School Defers Bond Effort

Trustees of St. Helena Parish School District voted last week to form a committee to find some way to finance replacement of the district’s aging buildings and raise teacher salaries.

Alan Offner of Foley & Judell LLP told the board that an election to institute a 55-mill school property tax could not be held until April unless one is ordered earlier by the federal judge overseeing the district’s 57-year-old racial discrimination lawsuit.

The board missed a deadline for getting the measure onto the November ballot, Offner said.

District officials are seeking the tax to support $20 million of 25-year bonds for school projects. The district’s three schools are at least 40 years old.

Board president Elijah Harvey said the parish-wide committee would be separate from the committee being formed by U.S. District Judge James Brady to resolve the district’s problems.

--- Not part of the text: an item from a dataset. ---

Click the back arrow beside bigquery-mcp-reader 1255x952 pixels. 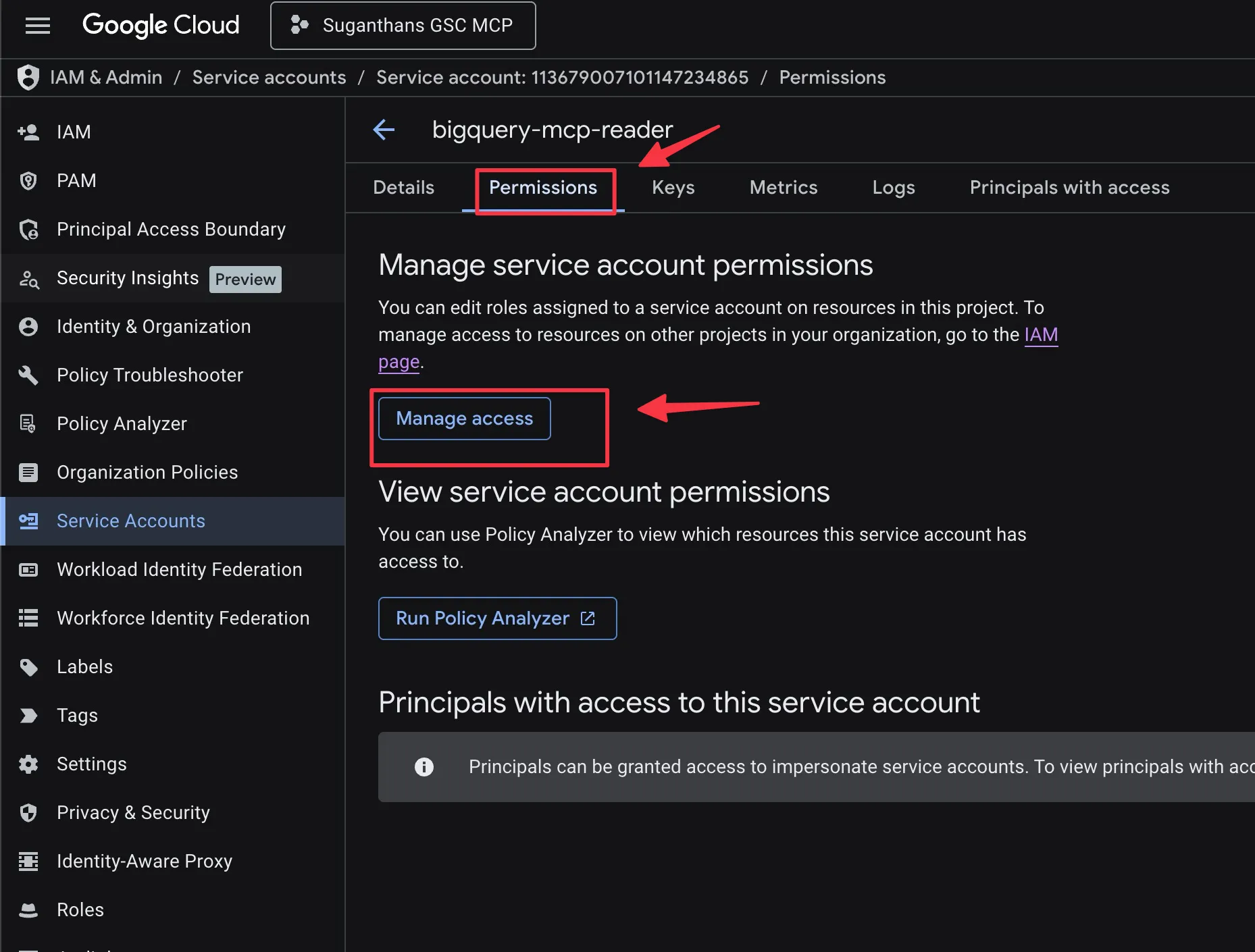point(384,130)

Harvey told trustees that the committee would include up to five residents from each of the parish’s five sub-districts.

In a recent court filing, school officials said a court-imposed tax was necessary to provide the funds needed to pay teachers an adequate salary and replace the deteriorating facilities. Voters in the district have rejected three attempts in the last three years to impose the additional tax.

“The white community not only abandoned the public school system physically, it withdrew its financial support as well,” board attorney Nelson Taylor said in the filing.

The district, which is located about 40 miles east of Baton Rouge, has no rated debt.